Theory: Tokenization is the first step of any NLP pipeline. It consists of splitting a continuous stream of characters into discrete units called tokens. In a search engine, each token typically corresponds to a word.
Implementation: Uses a regex [a-zA-ZA'-y0-9]+ that extracts sequences of
alphanumeric characters, correctly handling accented characters (e', a', u')
typical of Italian. The apostrophe is used as a separator, so
"l'intelligenza" becomes ["l", "intelligenza"].
Function: tokenize(text) -> list[str]
Theory: Normalization reduces superficial variants of tokens to a canonical form. The most common case is lowercase conversion: without normalization, "Rome", "rome", and "ROME" would be three different tokens and a query for "rome" would not find a document containing "Rome".

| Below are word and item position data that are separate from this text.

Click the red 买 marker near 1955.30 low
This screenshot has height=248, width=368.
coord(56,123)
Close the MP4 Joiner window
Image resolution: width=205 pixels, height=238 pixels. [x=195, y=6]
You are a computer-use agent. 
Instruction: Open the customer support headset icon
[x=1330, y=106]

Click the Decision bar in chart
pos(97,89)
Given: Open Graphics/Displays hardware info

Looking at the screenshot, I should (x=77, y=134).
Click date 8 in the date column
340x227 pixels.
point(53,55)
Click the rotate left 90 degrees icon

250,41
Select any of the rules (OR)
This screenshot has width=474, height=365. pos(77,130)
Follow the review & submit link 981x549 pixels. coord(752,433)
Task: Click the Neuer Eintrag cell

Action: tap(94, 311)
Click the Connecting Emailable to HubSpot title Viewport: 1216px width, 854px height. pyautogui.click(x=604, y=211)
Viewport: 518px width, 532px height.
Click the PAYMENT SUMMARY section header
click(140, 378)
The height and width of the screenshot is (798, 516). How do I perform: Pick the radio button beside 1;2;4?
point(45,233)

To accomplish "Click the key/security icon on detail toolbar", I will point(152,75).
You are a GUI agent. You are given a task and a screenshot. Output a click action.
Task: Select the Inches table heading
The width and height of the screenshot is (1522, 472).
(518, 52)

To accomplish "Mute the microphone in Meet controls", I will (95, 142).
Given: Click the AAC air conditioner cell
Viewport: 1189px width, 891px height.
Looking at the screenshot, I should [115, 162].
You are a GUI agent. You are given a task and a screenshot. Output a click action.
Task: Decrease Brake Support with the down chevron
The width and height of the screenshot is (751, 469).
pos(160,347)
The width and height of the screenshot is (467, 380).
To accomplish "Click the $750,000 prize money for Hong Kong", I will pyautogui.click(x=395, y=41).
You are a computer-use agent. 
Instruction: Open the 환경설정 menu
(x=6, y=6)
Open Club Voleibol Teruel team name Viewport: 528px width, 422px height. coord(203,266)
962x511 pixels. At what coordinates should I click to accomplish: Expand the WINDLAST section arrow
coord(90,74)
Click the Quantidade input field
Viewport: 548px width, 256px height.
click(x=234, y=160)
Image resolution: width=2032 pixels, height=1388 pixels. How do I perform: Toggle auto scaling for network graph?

Implementation: Converts to lowercase and discards single-character tokens (truncated articles like "l", "d", isolated letters), which carry no informational value in search.
Function: normalize(tokens) -> list[str]
Theory: Stop words are extremely frequent words in a language that carry no informational content: articles ("the", "il"), prepositions ("of", "di"), conjunctions ("and", "e"), auxiliary verbs ("is", "e'"). Removing them reduces the index size and improves precision: without this step, almost every document would contain "the" and "il", making these terms useless for distinguishing documents from each other.
Implementation: Loads stop word lists from NLTK for Italian and English (merging them into a single set) and filters the tokens. The combined IT+EN set correctly handles documents in both languages.
Functions: get_stopwords(languages) -> set, remove_stopwords(tokens) -> list[str]
Theory: Stemming reduces each word to its morphological root (stem). The goal is that inflected forms of the same word ("running", "runs", "ran", "runner") collapse to the same stem ("run"), increasing recall (the ability to find relevant documents even when they use different forms of the same word).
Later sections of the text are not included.